If a loan's borrowed_at is more than 14 days ago and returned_at IS NULL, flag it as overdue. Print an overdue report.
Find the member with the most returned loans this year. One SQL query.
Stretch · Cascading Soft Delete
8 minAdd a deleted_at column to books and members. When a book is soft-deleted, refuse new loans on it (but keep historical loans visible). When a member is soft-deleted, refuse new loans for them — even if a returned book is later borrowed by someone else.
Recap
3 minYou built a complete three-table application with foreign keys, a bridge table, and pure-SQL reporting queries.
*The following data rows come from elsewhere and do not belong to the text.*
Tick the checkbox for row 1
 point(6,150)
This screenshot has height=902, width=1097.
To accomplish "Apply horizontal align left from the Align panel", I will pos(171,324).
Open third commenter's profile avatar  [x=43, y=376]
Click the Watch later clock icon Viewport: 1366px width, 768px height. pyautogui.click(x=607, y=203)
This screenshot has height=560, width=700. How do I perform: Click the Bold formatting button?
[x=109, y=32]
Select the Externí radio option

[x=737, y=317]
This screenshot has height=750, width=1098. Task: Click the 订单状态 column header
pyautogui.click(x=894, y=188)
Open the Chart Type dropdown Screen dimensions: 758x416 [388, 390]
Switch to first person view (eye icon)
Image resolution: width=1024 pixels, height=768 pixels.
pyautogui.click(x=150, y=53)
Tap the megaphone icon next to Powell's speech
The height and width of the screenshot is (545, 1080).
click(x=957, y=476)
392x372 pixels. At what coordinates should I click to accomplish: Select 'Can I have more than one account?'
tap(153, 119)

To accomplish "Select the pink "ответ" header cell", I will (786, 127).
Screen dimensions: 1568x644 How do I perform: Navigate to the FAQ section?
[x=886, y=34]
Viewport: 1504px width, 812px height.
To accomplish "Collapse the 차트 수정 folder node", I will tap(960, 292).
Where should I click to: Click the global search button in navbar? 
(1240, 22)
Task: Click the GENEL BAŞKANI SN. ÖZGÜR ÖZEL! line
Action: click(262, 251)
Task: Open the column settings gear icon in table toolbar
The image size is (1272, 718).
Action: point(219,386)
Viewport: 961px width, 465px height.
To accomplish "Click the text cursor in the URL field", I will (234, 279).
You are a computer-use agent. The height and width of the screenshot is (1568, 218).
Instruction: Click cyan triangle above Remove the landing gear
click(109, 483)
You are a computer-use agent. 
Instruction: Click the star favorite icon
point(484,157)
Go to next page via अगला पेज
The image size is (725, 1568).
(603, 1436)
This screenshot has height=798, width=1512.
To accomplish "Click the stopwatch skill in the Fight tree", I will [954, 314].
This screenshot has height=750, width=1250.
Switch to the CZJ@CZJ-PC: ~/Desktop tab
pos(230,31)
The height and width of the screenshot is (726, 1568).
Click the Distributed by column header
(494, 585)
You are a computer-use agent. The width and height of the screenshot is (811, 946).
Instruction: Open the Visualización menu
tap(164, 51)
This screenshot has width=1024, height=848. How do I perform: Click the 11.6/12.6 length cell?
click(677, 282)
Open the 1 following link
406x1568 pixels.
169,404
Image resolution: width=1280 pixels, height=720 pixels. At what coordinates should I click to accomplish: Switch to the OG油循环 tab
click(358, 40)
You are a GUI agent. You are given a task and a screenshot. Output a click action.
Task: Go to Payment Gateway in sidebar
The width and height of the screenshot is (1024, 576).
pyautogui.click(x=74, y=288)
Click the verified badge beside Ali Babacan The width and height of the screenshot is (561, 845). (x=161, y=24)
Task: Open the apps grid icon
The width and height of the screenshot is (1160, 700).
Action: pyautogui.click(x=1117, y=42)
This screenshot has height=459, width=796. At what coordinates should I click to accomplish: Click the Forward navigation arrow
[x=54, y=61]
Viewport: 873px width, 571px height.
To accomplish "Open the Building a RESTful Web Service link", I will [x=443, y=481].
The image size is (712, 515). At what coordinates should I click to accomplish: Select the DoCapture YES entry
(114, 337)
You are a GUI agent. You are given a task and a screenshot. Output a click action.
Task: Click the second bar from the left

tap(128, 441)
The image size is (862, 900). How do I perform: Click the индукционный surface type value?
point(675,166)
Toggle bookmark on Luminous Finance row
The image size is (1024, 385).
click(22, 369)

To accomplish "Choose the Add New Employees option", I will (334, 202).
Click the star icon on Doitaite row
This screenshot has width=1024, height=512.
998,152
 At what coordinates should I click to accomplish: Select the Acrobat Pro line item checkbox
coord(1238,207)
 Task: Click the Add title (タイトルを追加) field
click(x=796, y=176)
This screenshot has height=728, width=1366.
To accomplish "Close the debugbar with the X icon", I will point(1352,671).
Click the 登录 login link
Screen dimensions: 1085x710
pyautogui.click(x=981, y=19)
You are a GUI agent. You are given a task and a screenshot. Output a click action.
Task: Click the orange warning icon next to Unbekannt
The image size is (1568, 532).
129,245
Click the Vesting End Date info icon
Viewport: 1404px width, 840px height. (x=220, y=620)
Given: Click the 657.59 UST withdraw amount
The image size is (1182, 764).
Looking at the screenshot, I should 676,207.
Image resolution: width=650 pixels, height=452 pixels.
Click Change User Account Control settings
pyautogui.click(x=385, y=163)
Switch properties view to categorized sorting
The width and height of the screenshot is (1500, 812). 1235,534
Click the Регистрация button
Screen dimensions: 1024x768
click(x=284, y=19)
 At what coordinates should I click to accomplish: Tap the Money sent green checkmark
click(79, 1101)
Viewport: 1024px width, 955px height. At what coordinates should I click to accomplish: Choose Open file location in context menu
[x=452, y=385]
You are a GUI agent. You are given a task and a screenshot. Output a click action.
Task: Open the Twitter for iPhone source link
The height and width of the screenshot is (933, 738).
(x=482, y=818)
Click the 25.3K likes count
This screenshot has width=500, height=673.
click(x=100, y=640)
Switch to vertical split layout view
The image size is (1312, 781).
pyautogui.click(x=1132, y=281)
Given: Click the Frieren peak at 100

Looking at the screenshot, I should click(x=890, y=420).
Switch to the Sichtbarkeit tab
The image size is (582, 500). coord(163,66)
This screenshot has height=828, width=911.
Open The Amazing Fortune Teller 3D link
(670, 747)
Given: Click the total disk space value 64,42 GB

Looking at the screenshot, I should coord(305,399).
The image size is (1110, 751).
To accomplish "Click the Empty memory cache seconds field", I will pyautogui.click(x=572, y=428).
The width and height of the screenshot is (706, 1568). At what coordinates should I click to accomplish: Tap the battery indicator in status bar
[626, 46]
The CLI is a thin shell over the data module. PRAGMA foreign_keys = ON is the single line that turns SQLite from a toy into a database that enforces your invariants. Next week we shift gears to Pandas.
Homework
4 minPick a domain you care about with three related entities (e.g., students–courses–enrolments; teams–players–matches; shops–products–orders). Build the schema, the data module, and a CLI. Aim for the same depth as the library system — at least one reporting JOIN, at least one transactional update.
The sample is the library_db.py + library_cli.py code from the worked example. Use it as a template — substitute your domain (e.g., player/team/match) into the same shape.
Non-negotiables: three tables, real foreign keys, one bridge table with timestamps, at least one JOIN-based report.